GLOBAL MARKETS-Ukraine tensions hit shares; Wall St little changed
* Russian ruble hits 5-year low vs dollar
* Euro hits 2-week low; soft data add to uncertainty
* U.S. Treasuries yields at two-week low
* Yuan rebounds but still below PBOC fixing
NEW YORK, Feb 27 (Reuters) - Stocks on world markets edged lower on Thursday, as tension in Ukraine and Russia curbed risk appetite, though Wall Street managed to hold near unchanged as investors tuned in to Fed chair Janet Yellen's testimony in Washington.
Saber-rattling in the Ukraine grew, as armed men seized the parliament in Ukraine's Crimea region and raised the Russian flag, alarming Kiev's new rulers, who urged Moscow not to abuse its navy base rights on the peninsula by moving troops around.
The Russian ruble touched a five-year low against the dollar , while Ukraine's hryvnia fell to a record low after its central bank abandoned its managed exchange rate policy.
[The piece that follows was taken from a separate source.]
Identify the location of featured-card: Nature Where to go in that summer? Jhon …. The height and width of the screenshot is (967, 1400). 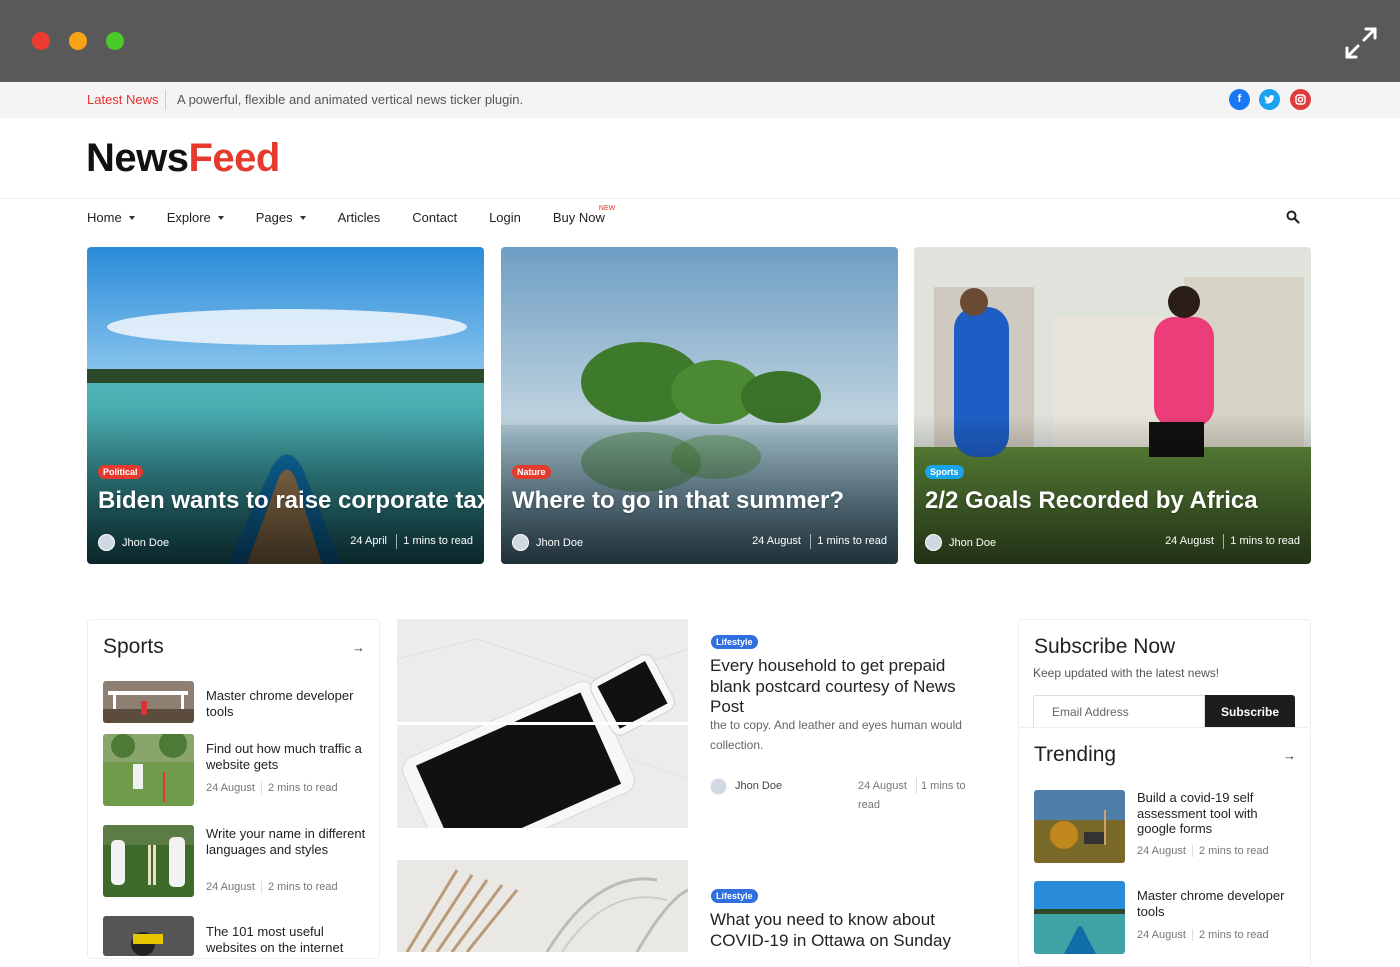
(700, 406).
The geopolitical uncertainty caused investors to seek the safety of U.S. Treasuries, driving yields to two-week lows. The 10-year note was yielding 2.649 percent. The Japanese yen and Swiss franc, both traditional safe-haven plays in foreign exchange, gained.
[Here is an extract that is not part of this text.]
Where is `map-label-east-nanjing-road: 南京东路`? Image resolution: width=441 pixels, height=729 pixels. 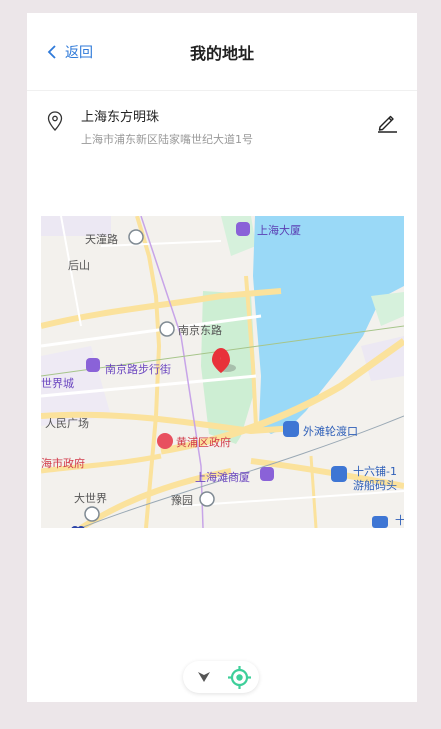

"There are definitely fears about geopolitics; the general mood towards emerging markets is not great. The concern is this could develop into a proper civil war in Ukraine that splits the country," Manik Narain, strategist at UBS in London, said.
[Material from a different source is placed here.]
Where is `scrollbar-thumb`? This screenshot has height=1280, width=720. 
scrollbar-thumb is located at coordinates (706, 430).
Wall Street was little changed, as comments from Yellen failed to provide much clarity on the impact of the weather on recent economic weakness. Data on Thursday showed orders for long-lasting U.S. manufactured goods excluding transportation unexpectedly rose last month, as did a gauge of business spending plans.
"Durables came in better than feared, but it is difficult to tell what the weather impact was and what the impact of an actual slowdown might be," said Joseph Tanious, global market strategist at J.P. Morgan Asset Management in New York.
Yellen, during her testimony before the Senate, said recent data pointed to a softening in spending in the U.S. economy that might be explained partly by the bad weather.
If the view holds that harsh winter weather is to blame, investors are likely to expect the Fed to keep trimming its bond-buying program by $10 billion at each policy meeting, leaving it on track to end the bond purchases completely by the end of the year.
The Dow Jones industrial average rose 0.22 point, or 0 percent, to 16,198.63, the S&P 500 gained 0.49 point, or 0.03 percent, to 1,845.65 and the Nasdaq Composite added 4.856 points, or 0.11 percent, to 4,296.92.
Shares of both J.C. Penney Co Inc and Best Buy Co Inc jumped after the companies posted strong results. Penney forecast more improvement in its comparable sales and gross profit margin this fiscal year, and Best Buy posted adjusted earnings that topped forecasts.
Penney surged 21 percent to $7.23 while Best Buy advanced 5.4 percent to $27.22. The S&P retail index <.SPXRT dipped 0.1 percent following a five-day rally
The MSCI world equity index, which tracks shares in 45 nations, slipped 0.20 point, or 0.05 percent, to 407.16.
The sharpening rhetoric in Ukraine held down Europe's main markets, which lost 0.4 percent. In Germany the DAX fell 1 percent for the biggest drop since Feb. 3, while the euro dropped to a two-week low of $1.3641.
There was plenty of additional pressure for the euro. Spain's fourth-quarter gross domestic product figures were revised downward, and ECB data showed little improvement in the amount of credit reaching euro-zone firms.
German inflation figures suggested there would be scant pick-up in euro-zone inflation, which is to be published on Friday.
The ECB meets next week and is under pressure to cut interest rates again and dip back into its unconventional policy cupboard to ensure the euro zone doesn't become mired in deflation.
In bond markets, the possibility that more moves are coming from the ECB and a strong debt auction in Italy helped lower-rated Italian and Spanish debt keep pace with safe-haven German Bunds.
Among commodities, copper dropped to a three-month low below $7,000 a tonne, extending its losses over the past week on recent concerns about slower growth in China.
Gold prices edged up due to a steady dollar, but remained well below the previous day's four-month high as buyers of coins, bars and jewelry in Asian markets held off in expectation of a further price drop. Spot gold advanced 0.2 percent $1,333.50 an ounce, off Wednesday's high of $1,345.35.
After recent falls, the yuan saw a second day of relative calm, standing at 6.1279 per dollar, just off Wednesday's low of 6.1351. A bounce in Chinese shares helped Asian shares gained 0.3 percent.
Dealers suspect the People's Bank of China has engineered the recent decline in the country's currency to inject more two-way volatility into the market and wrong-foot speculators who had bet on its continued rise.